> [Set exercise] Please lay out the records as a numbered list, from the first line through the line containing "The image size is (1024, 740).", leaving out blank lines.

--- START ---

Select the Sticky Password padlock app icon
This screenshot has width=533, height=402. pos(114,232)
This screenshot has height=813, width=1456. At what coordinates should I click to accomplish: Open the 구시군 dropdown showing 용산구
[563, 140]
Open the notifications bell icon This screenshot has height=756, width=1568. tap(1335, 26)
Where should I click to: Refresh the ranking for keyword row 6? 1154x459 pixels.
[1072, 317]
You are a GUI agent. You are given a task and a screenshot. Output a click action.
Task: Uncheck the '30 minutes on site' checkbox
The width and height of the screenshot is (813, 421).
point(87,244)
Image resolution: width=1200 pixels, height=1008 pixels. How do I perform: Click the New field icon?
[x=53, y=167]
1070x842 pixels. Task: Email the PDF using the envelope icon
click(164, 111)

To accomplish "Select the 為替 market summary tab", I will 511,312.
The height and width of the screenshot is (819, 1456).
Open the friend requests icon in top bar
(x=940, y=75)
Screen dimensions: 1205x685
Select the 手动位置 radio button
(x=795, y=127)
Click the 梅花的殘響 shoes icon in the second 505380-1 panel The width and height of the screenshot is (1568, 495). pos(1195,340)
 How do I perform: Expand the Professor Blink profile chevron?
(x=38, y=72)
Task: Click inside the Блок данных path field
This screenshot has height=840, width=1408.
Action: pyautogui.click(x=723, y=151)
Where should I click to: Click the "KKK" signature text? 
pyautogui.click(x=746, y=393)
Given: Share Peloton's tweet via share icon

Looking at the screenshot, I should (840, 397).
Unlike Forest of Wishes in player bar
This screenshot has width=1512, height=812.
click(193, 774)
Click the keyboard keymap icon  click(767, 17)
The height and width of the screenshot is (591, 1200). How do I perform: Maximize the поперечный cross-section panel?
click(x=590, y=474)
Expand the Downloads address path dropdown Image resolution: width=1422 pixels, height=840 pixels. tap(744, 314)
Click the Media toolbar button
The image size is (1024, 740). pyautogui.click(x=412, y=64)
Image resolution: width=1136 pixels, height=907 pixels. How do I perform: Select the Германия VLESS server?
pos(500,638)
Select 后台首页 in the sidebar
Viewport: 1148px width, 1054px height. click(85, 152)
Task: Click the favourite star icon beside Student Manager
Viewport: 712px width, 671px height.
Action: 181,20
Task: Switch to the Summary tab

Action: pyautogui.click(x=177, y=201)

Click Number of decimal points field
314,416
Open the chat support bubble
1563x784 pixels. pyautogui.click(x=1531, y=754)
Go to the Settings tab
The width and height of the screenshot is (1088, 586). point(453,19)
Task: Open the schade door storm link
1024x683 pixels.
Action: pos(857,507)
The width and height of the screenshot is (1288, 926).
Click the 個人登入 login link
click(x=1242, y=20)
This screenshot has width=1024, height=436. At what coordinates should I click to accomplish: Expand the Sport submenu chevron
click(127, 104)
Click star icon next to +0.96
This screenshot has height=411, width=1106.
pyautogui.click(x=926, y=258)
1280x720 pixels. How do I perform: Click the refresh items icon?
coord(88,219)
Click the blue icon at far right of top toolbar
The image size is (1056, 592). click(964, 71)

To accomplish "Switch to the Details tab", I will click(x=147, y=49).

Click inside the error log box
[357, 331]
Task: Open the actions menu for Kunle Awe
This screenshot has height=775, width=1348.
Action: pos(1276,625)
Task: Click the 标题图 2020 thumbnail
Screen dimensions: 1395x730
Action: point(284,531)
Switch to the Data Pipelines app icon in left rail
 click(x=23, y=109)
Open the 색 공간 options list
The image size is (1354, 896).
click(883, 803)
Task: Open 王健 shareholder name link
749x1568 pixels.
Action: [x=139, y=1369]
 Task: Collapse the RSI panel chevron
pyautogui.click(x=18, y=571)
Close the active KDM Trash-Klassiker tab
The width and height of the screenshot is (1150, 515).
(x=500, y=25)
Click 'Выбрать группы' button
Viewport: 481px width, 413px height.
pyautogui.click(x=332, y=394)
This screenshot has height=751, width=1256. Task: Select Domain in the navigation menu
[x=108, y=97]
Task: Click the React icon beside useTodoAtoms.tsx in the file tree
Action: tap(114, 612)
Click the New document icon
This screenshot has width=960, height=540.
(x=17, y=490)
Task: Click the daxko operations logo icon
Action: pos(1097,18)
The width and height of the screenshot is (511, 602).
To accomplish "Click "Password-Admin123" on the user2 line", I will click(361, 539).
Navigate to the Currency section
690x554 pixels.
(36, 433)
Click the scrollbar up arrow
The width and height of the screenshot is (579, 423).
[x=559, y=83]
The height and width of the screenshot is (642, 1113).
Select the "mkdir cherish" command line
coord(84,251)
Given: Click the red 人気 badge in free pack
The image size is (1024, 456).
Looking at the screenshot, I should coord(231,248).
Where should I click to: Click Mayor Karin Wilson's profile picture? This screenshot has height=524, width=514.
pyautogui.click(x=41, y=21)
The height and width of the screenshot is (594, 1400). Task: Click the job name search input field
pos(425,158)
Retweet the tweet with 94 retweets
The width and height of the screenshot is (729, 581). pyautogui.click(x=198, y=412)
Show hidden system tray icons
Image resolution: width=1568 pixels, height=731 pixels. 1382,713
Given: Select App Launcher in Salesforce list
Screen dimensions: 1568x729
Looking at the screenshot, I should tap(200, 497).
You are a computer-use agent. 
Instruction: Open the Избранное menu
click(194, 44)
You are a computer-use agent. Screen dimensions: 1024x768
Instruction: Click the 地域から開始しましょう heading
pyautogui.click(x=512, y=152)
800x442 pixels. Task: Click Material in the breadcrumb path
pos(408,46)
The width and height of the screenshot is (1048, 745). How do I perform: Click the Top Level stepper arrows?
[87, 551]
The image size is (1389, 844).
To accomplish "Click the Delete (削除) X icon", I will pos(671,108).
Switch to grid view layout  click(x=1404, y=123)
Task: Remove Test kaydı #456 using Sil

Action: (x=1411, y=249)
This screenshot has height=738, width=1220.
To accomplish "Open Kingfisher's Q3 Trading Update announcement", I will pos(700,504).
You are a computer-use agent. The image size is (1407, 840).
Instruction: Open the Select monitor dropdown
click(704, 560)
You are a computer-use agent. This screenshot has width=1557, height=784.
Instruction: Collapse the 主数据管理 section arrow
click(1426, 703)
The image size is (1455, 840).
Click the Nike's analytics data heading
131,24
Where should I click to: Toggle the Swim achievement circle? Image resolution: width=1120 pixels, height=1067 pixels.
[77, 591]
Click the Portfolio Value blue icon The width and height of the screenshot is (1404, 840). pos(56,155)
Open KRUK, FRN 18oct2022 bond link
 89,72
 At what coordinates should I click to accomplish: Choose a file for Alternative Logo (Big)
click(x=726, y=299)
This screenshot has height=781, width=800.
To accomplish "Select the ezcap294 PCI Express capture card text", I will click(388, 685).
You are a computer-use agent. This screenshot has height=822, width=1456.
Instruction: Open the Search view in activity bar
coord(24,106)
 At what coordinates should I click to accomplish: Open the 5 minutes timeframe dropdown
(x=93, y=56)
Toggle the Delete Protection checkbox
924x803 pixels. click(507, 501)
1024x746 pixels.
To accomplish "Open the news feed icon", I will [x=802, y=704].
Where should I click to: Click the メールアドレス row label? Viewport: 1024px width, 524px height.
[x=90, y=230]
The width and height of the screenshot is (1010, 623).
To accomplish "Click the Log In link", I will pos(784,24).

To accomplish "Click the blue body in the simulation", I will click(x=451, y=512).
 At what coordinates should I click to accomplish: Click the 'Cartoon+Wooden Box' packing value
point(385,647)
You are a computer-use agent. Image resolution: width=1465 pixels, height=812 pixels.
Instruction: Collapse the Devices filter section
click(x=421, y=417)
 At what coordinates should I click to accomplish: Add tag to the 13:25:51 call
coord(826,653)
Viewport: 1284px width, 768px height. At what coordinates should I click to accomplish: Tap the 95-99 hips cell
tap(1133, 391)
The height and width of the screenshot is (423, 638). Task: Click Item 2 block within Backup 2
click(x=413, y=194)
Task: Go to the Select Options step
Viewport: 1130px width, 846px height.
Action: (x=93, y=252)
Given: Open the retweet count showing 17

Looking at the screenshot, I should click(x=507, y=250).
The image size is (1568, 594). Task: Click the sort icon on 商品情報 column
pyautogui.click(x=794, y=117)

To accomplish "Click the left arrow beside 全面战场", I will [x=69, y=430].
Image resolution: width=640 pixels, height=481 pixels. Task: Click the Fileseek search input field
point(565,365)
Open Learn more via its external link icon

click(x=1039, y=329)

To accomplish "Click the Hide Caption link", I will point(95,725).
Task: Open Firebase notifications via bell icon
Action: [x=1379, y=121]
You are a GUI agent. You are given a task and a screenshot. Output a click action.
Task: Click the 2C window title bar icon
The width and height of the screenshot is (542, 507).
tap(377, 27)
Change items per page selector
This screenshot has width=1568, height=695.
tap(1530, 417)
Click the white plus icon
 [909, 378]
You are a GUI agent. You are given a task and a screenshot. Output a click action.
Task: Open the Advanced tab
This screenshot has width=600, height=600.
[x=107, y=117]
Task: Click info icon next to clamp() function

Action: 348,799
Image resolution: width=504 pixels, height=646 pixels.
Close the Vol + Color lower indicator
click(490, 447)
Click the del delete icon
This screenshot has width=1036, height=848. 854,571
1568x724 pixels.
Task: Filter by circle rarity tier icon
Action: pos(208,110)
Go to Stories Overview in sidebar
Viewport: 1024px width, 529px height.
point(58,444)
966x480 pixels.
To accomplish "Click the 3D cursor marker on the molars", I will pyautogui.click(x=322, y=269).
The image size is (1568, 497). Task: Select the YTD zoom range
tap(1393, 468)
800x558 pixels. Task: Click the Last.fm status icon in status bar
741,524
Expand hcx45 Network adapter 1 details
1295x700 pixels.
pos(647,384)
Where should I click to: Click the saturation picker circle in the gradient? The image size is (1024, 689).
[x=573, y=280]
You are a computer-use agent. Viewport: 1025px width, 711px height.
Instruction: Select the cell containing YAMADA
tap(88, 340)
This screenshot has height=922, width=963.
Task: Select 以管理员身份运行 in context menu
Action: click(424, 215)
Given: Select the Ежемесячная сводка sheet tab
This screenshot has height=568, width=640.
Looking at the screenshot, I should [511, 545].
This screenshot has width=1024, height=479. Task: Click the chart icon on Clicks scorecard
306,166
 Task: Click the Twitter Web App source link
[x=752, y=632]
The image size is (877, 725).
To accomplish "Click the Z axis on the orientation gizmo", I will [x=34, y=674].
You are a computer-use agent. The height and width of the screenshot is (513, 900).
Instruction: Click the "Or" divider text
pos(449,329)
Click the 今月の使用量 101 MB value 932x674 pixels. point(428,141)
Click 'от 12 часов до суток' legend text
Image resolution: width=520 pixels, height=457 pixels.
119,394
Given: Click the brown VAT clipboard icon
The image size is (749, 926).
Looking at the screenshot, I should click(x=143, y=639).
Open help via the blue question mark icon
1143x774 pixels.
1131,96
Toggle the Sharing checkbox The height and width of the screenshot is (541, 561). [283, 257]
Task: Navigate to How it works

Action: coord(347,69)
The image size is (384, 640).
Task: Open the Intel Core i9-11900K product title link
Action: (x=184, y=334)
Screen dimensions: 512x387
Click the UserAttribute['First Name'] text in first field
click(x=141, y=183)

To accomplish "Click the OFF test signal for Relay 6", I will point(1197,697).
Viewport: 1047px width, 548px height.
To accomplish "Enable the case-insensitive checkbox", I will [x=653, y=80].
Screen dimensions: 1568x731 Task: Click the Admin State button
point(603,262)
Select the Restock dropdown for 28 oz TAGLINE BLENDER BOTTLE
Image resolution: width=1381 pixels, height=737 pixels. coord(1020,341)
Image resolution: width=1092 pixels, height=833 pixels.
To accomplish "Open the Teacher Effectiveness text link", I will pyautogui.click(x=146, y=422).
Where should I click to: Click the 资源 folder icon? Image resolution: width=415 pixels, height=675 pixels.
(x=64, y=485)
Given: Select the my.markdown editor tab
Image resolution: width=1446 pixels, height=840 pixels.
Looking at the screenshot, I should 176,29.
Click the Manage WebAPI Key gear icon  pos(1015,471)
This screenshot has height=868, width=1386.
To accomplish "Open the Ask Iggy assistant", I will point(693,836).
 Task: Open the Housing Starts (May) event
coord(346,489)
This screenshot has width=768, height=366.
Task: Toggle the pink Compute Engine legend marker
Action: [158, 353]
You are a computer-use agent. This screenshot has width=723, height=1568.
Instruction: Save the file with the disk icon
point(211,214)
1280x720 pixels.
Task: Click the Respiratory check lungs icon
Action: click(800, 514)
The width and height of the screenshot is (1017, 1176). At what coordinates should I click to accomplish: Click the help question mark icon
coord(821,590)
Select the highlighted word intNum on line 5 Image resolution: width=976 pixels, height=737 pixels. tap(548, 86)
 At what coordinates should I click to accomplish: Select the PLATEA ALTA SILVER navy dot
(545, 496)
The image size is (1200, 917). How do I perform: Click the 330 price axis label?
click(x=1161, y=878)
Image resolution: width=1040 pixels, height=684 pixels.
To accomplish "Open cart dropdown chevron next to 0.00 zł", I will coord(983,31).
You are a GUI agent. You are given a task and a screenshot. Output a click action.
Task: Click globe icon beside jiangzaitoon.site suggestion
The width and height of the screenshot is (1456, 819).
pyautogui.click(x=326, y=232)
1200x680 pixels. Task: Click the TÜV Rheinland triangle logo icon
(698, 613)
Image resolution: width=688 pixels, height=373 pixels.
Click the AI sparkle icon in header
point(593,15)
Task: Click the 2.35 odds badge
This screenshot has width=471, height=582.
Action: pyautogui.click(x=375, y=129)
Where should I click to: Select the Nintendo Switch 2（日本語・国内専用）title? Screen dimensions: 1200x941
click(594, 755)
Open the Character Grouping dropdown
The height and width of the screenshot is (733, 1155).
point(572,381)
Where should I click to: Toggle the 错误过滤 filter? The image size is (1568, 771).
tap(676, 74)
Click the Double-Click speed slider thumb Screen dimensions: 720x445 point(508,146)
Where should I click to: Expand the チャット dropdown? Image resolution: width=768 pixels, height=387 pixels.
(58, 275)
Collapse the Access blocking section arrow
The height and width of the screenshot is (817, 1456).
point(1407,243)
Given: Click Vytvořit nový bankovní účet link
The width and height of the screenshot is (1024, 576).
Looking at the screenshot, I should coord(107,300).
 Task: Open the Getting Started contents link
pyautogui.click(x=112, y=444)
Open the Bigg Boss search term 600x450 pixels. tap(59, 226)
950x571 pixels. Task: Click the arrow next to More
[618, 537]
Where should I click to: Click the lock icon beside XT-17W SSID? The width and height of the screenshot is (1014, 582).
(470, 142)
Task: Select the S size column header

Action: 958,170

--- END ---

> [Solved problem]
1. Select the Sticky Password padlock app icon
2. This screenshot has width=533, height=402. pos(114,232)
3. This screenshot has height=813, width=1456. At what coordinates should I click to accomplish: Open the 구시군 dropdown showing 용산구
4. [563, 140]
5. Open the notifications bell icon This screenshot has height=756, width=1568. tap(1335, 26)
6. Where should I click to: Refresh the ranking for keyword row 6? 1154x459 pixels.
7. [1072, 317]
8. You are a GUI agent. You are given a task and a screenshot. Output a click action.
9. Task: Uncheck the '30 minutes on site' checkbox
10. The width and height of the screenshot is (813, 421).
11. point(87,244)
12. Image resolution: width=1200 pixels, height=1008 pixels. How do I perform: Click the New field icon?
13. [x=53, y=167]
14. 1070x842 pixels. Task: Email the PDF using the envelope icon
15. click(164, 111)
16. To accomplish "Select the 為替 market summary tab", I will 511,312.
17. The height and width of the screenshot is (819, 1456).
18. Open the friend requests icon in top bar
19. (x=940, y=75)
20. Screen dimensions: 1205x685
21. Select the 手动位置 radio button
22. (x=795, y=127)
23. Click the 梅花的殘響 shoes icon in the second 505380-1 panel The width and height of the screenshot is (1568, 495). pos(1195,340)
24.  How do I perform: Expand the Professor Blink profile chevron?
25. (x=38, y=72)
26. Task: Click inside the Блок данных path field
27. This screenshot has height=840, width=1408.
28. Action: pyautogui.click(x=723, y=151)
29. Where should I click to: Click the "KKK" signature text? 
30. pyautogui.click(x=746, y=393)
31. Given: Share Peloton's tweet via share icon
32. Looking at the screenshot, I should (840, 397).
33. Unlike Forest of Wishes in player bar
34. This screenshot has width=1512, height=812.
35. click(193, 774)
36. Click the keyboard keymap icon  click(767, 17)
37. The height and width of the screenshot is (591, 1200). How do I perform: Maximize the поперечный cross-section panel?
38. click(x=590, y=474)
39. Expand the Downloads address path dropdown Image resolution: width=1422 pixels, height=840 pixels. tap(744, 314)
40. Click the Media toolbar button
41. The image size is (1024, 740). pyautogui.click(x=412, y=64)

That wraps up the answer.